Une autre clef pourrait être liée à l’importance relative donnée à ces différents critères de définition du passage à l’âge adulte : à titre d’illustration, est-ce qu’avoir un premier emploi est considéré comme plus représentatif de cette transition à l’âge adulte que le fait de quitter le domicile familial ?

En fonction des pays et du genre considérés, les réponses à ce type de questionnement diffèrent, selon un article daté de 2013. Par exemple, dans les pays nordiques (Danemark, Finlande, Norvège, Suède), le passage à l’âge adulte est avant tout, et pour les deux sexes, associé au départ du domicile familial ; à l’inverse, dans l’ensemble des pays du sud et de l’est de l’Europe, le premier emploi et la parentalité sont les premiers facteurs considérés, tant pour les hommes que pour les femmes. À l’échelle européenne, des différences genrées s’observent : l’âge du premier emploi est le premier facteur considéré pour les deux sexes, mais le second plus important est l’âge de la parentalité pour les femmes et l’âge de départ du domicile familial pour les hommes.

Autrement dit, si les Européens jugent différemment l’entrée dans l’âge adulte pour les femmes et les hommes, c’est peut-être parce que les critères sociétaux qui définissent le passage à l’âge adulte, et par extension ce que signifie être adulte pour les femmes et les hommes, évoluent. Et que les critères désormais considérés comme les plus importants conduisent à estimer que les femmes deviennent adultes (autrement dit, autonomes) plus jeunes que les hommes.

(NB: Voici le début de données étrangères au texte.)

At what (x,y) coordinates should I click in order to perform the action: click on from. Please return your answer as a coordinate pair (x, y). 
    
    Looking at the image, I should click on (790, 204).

Or, ces critères pourraient encore évoluer à l’avenir. Ainsi, l’augmentation (déjà observée) de la part des jeunes adultes qui ne sont pas en couple et / ou n’ont pas d’enfant, et / ou sans emploi stable conduira nécessairement les sociétés européennes à repenser leur définition même de l’âge adulte. Il n’est ainsi pas interdit de penser que les critères familiaux — emménagement avec un(e) conjoint(e), mariage, premier enfant… — seront de moins en moins considérés. Cela sera-t-il suffisant pour résorber l’écart perçu entre hommes et femmes aujourd’hui sur l’âge auquel on devient adulte ? Quels seront par ailleurs les nouveaux critères qui pourraient définir ce que signifie être adulte ? Se centrera-t-on davantage sur la maturité émotionnelle et psychologique ? Avec quels effets alors sur les relations interpersonnelles entre hommes et femmes mais aussi entre générations ?

  1. Source : European Social Survey, vague 9 en 2018 et vague 3 en 2006. Des traitements ont été appliqués sur les données brutes disponibles sur le site (poids post-stratification, élimination des valeurs extrêmes…). L’échantillon a été divisé en deux pour cette question : la moitié des personnes sondées, hommes comme femmes, ayant été interrogées sur leur perception des âges de la vie pour les hommes, l’autre moitié pour les femmes. URL : https://ess.sikt.no/en/?tab=overview pour les données brutes ; https://www.europeansocialsurvey.org/sites/default/files/2023-06/TL11_Timing_of_Life-English.pdf pour les données traitées et analysées. Consultés le 4 septembre 2024.

  2. Pour les pays dont les données sont disponibles aux deux dates. Source : ESS 2006 et 2018, calculs de l’auteur. Voir The Timing of Life: Topline Results from Round 9 of the ESS, ESS, vol. 11, juin 2021.